Challenge a: Rewrite the rows that open with the line containing "You are a GUI" and close with the line containing "coord(1285,404)", both lines included, as a two-column CSV with columns named request and answer, one line per request, each field quoted and its line breaks replaced by spaces. Leave the pictures out.

[start Document text]

# Homemade Curry Powder



## Argamemnon (Apr 27, 2010)

Do you have a favorite homemade curry powder recipe? What spices do you use besides cumin, coriander and turmeric?


----------



## mcnerd (Apr 27, 2010)

*Madras Curry Powder*

8 Tbs coriander seeds
6 Tbs cumin seeds
1 Tbs mustard seeds
1 Tbs fennel seed
4 Tbs ground cinnamon
8 Tbs peppercorns
1 Tbs ground nutmeg
1 Tbs whole cloves
2 Tbs ground cardamom
2 Tbs turmeric
2 Tbs ground ginger
1 Tbs cayenne, (or less if less heat is desired)

1. In a dry skillet over very low heat, place the coriander, cumin, mustard and fennel seeds. Roast the seeds gently, shaking the pan occasionally, until they begin to pop. When about half the seeds have popped, add the cinnamon, peppercorns, nutmeg, cloves, cardamom, turmeric, ginger and cayenne.

2. Continue to heat and stir gently until the mixture is quite hot but not burnt. Pour into a dry blender or food processor, or use a mortar and pestle. Grind into a fine powder. Pour into a clean, dry jar, seal, and let it cool before using.

[end Document text]
[start Exercise materials]

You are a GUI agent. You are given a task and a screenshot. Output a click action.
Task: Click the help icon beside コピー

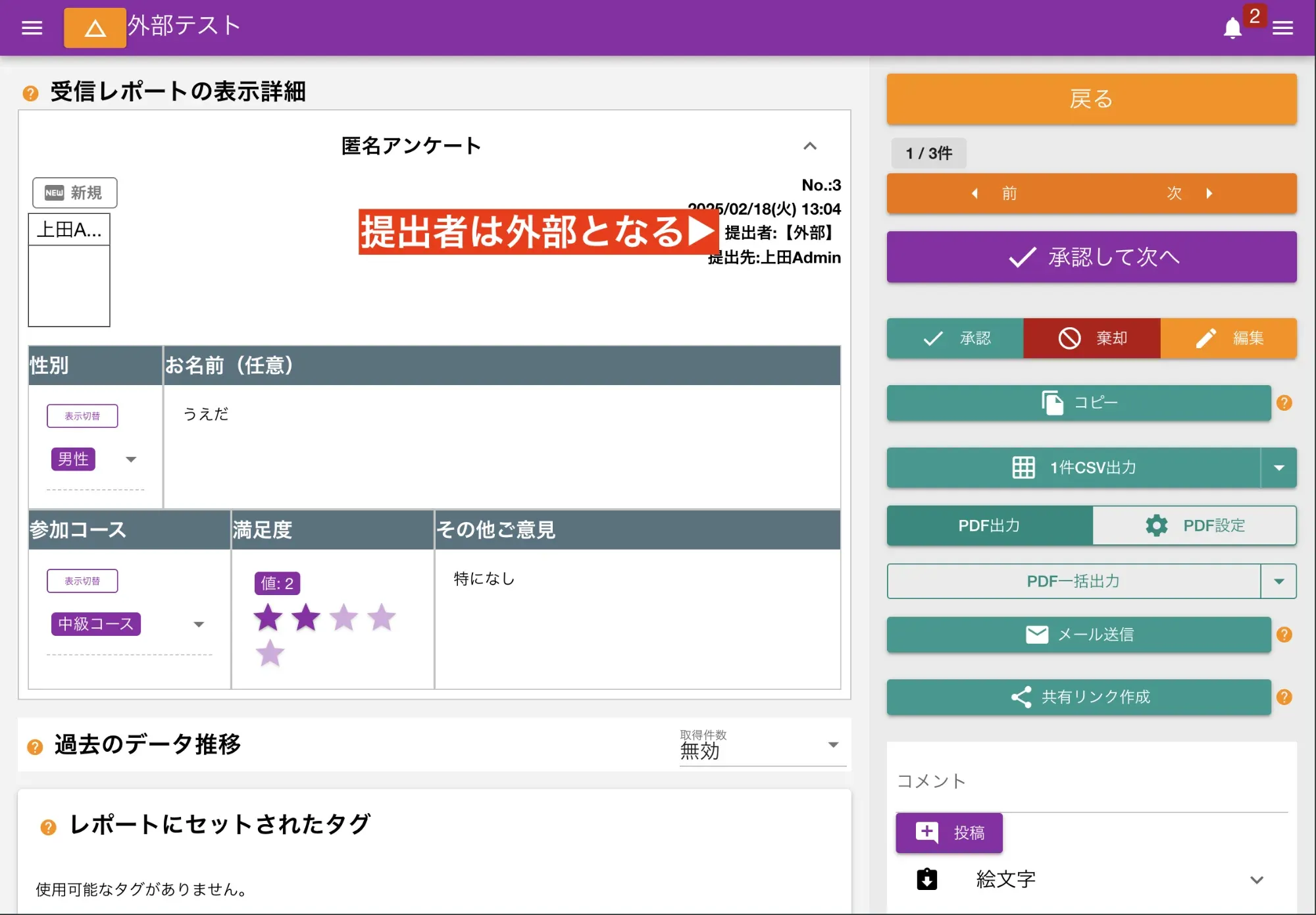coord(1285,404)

[end Exercise materials]
[start Exercise materials]

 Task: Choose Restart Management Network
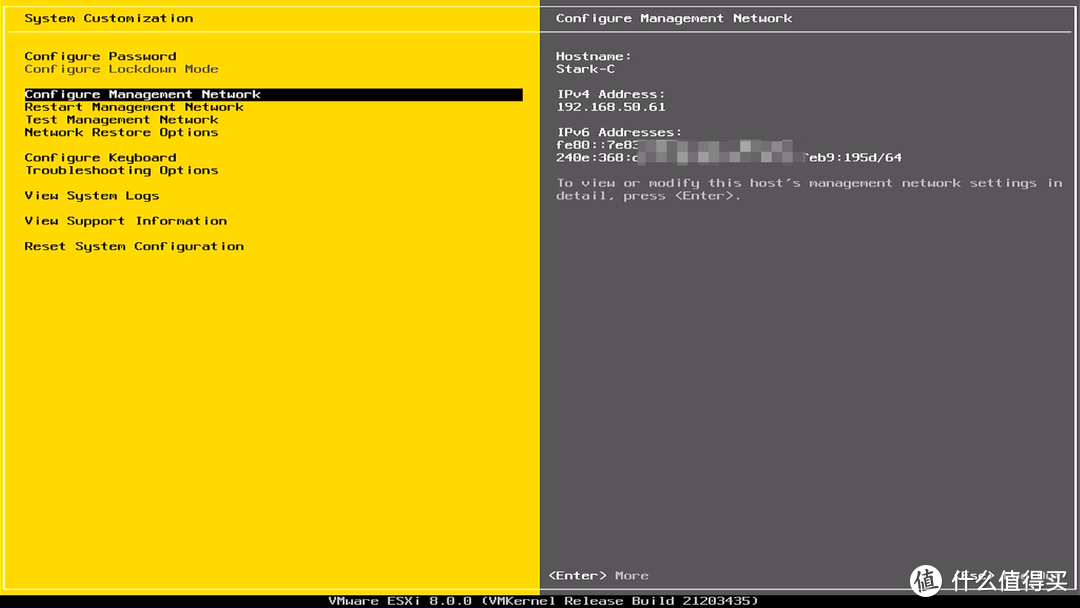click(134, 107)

[end Exercise materials]

Challenge b: Extend the homemade curry powder thread past its last sentence.

Final result a:
request,answer
"You are a GUI agent. You are given a task and a screenshot. Output a click action. Task: Click the help icon beside コピー","coord(1285,404)"

Final result b:
Servings: 1

Prep Time:: 10 minutes

----------------------------------------------
*Indian Curry Powder*

CURRY POWDER:
5 Tbs hot dried red chile powder
1/2 tsp ground ginger
1/2 tsp mustard seeds
1/2 Tbs whole cloves
1 cinnamon stick (2 inch)
4 Tbs coriander seeds
4 Tbs cumin seeds
3 Tbs turmeric
1/2 tsp fenugreek seed
1/2 tsp cardamom
2 Tbs curry powder (see above)
1 cup onion, finely chopped

1. Curry Powder: Mix together and blender in grinder until fine.


----------



## Argamemnon (Apr 27, 2010)

Have you tried one of those mcnerd? I tried some other recipe that I had found but didn't really like it. I thought maybe someone has a 'perfect' homemade recipe.


----------



## mcnerd (Apr 27, 2010)

Nothing is ever perfect when it comes to food and spices since everyone's tastes and expectations are different.  You have to be your own guinea pig in most cases.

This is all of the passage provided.